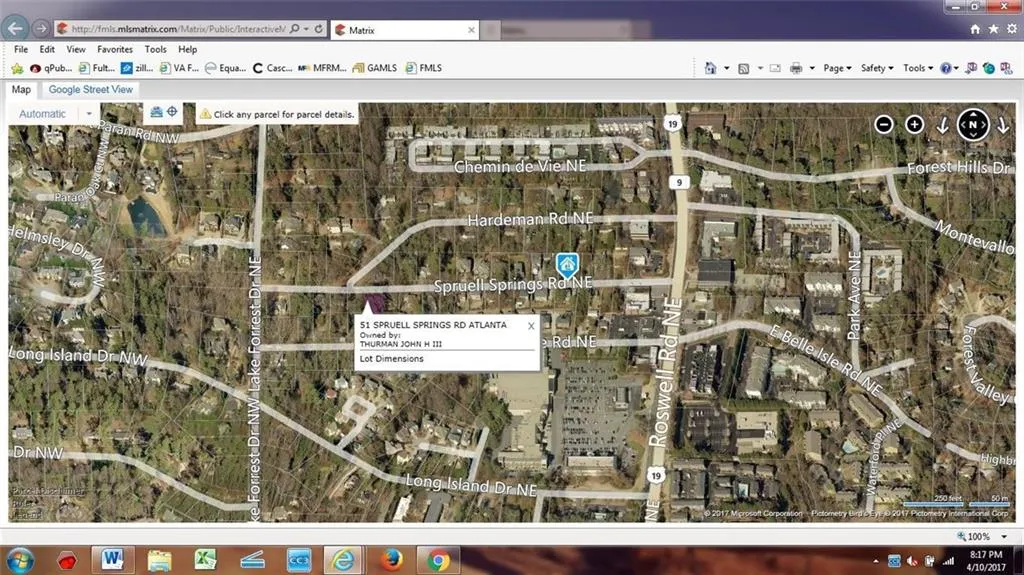Open Firefox from the taskbar
This screenshot has height=575, width=1024.
(390, 559)
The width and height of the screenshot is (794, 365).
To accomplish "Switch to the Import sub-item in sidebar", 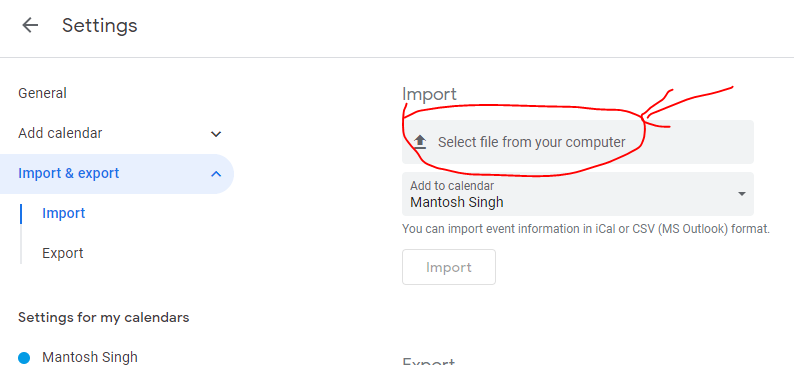I will 64,213.
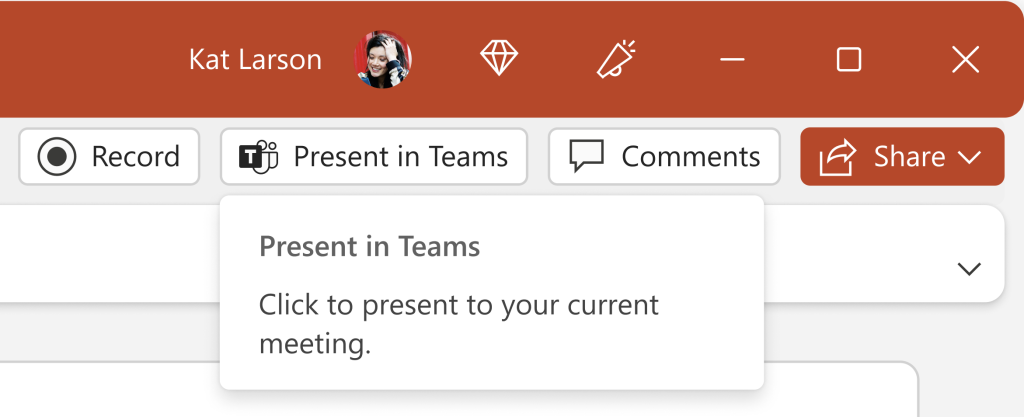Expand the ribbon using the chevron
This screenshot has height=417, width=1024.
tap(968, 268)
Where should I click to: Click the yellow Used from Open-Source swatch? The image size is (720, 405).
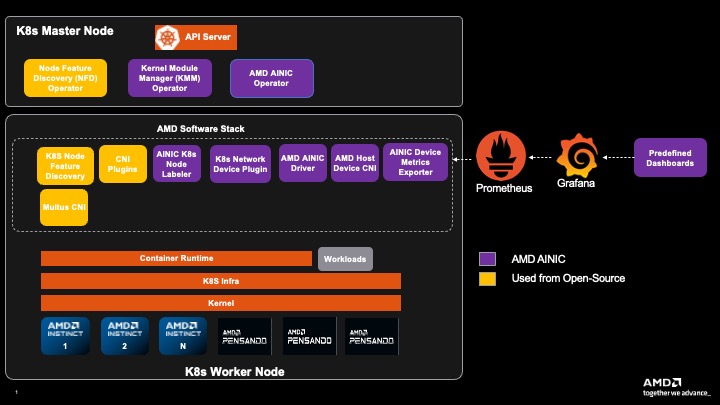click(x=488, y=278)
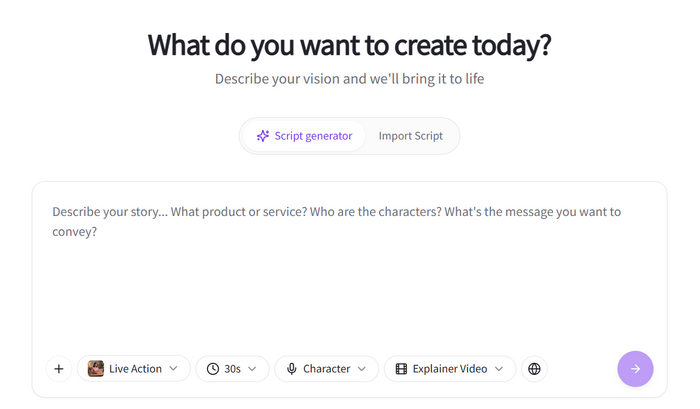Viewport: 700px width, 409px height.
Task: Click the Character voice label text
Action: click(326, 369)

□ □ □

Work item ▸
Find the line that contains "Where should I". Reproduce it and every later line of the records exactly, minus the pictures.

Written reply ▸
Where should I click to: Click the yellow Used from Open-Source swatch? The image size is (720, 405).
click(x=488, y=278)
Viewport: 700px width, 409px height.
Task: Click the Character voice label text
Action: click(326, 369)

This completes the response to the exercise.